Balancing act

In February, Washington Post columnist George Will wrote a piece entitled "Dark Green Doomsayers." This column, joined by two others over the last three months, was littered with blatant mistruths and distortions about climate science. For example, Will claimed that a study said global sea ice levels hadn't changed in 30 years when in fact that report documented sea ice loss of 520,000 square miles. Either painfully ignorant or deliberately deceitful, Will's work has incited intense criticism of the Post.

The paper has taken halfhearted steps to redeem itself. The Post's ombudsman responded, but really just defended the paper and its editors. Then the Post ran two powerful letters to the editor debunking Will's columns (one of them written by the Secretary General of the World Meteorological Organization, whose work Will also misused)... only to allow Will to misrepresent WMO data again in his third column!

Newspapers have a responsibility to provide accurate information to their readers. Allowing such thoroughly disproven material to be published, even in an opinion piece, undermines the journalistic integrity of the entire paper. And clearly others at the Post agree.

Because the editorial staff so clearly shirked its duty, serious journalists at the Post have stepped in. A week ago, Juliet Eilperin and Mary Beth Sheridan finally chastised Will-from the Post's news section. Their article on sea ice decline included a paragraph that reads: "The new evidence... contradicts data cited in widely circulated reports by Washington Post columnist George F. Will."

This is unprecedented. The task of fact-checking or retroactively correcting an errant columnist should fall to the editors or ombudsman, not to writers on page 3. And this incident skirts a journalistic issue of great importance to climate coverage: opinions in news.

News articles are supposed to contain facts, not opinion. In this case, Eilperin and Sheridan were justified because Will's recent columns have been so factually wrong. But subtly opinionated news has plagued global warming coverage for years.

At the beginning of the semester, I set out to examine the interaction between the media and the uninformed American public in this column. And as I wrap up this endeavor, I am also putting the finishing touches on an honors thesis investigating bias in the print coverage of climate change. To that end, I conducted a media analysis examining news stories (omitting editorial content) that mentioned global warming and how they portrayed the state of climate science.

I focused on measuring the "bias of balance," which occurs when reporters artificially equalize two unequally supported, competing viewpoints (like climate scientists versus skeptics).
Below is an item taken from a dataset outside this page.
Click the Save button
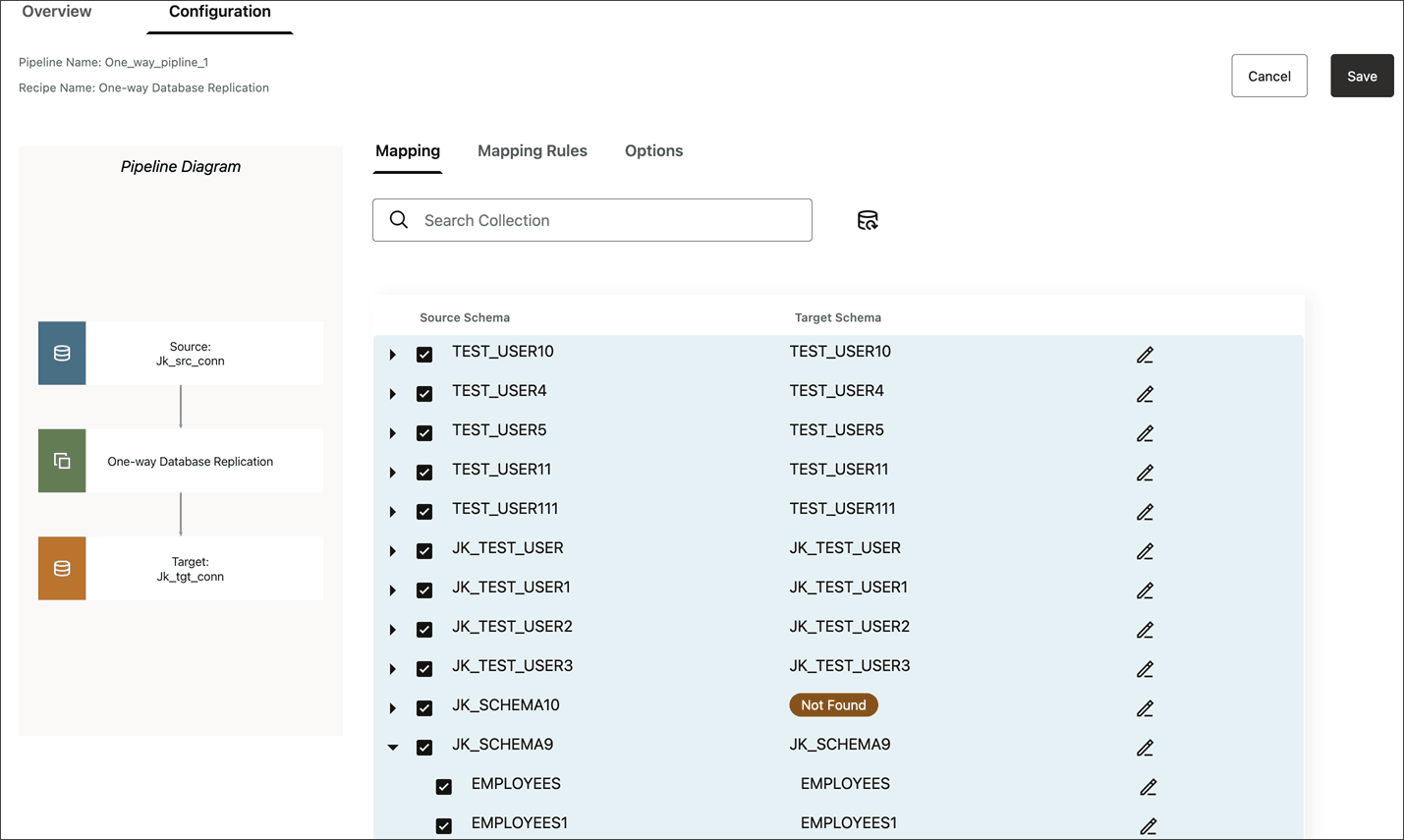This screenshot has width=1404, height=840. click(1362, 76)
But the most interesting results appeared when I separated my data by source.

The New York Times, Wall Street Journal and Washington Post are among the nation's leading newspapers. And because writers for all three ostensibly strive for the same impartiality and cover the same set of climate-related events, one would think that their climate news coverage should be quite similar.

And in the New York Times and Washington Post, it is. In the Wall Street Journal, however, articles are fully twice as likely to emphasize caution and voluntary programs to address climate change (rather than immediate mandatory regulation). They're also five times as likely to present with doubt the concretely established existence of anthropogenic (human-caused) warming. That's just in news stories, not opinion columns or letters. This suggests that editorial voices can infiltrate into supposedly objective news articles to significantly influence coverage.

But even the most accurate climate coverage may be lost on many people. A recent Gallup survey showed that a record-high 41 percent of Americans now think that news stories exaggerate the seriousness of climate change. Yet the lessons of my thesis apply to threats that people actually comprehend and respect too.

According to Tom Rosenstiel and Bill Kovach, distinguished journalists now leading the Pew Project for Excellence in Journalism, "the primary purpose of the media is to provide citizens with the information they need to be free and self-governing." And if that is true, today's media are largely failing.

With pundits driving coverage and politicians' sound-bites replacing expert analysis, real journalism is getting drowned out; we should be hearing from Joe the Economist, not Joe the Plumber. And the fact that you can turn on different "news" stations and see completely different views of the world is a shameful indictment of our overly politicized country.

The media have collectively settled on a misguided notion of balance and "fairness" as their single-minded priority for journalism. But what this country really needs right now is an emphasis on accuracy. Viewers should not get to decide what facts are real. There is far too much at stake for such foolishness.

Opinion journalism has its place, and that's not on the cover or under a breaking news headline. It's here at the back of the paper, behind even the comics, where commentaries belong.

Jamie Friedland is a Trinity senior. This is his last column.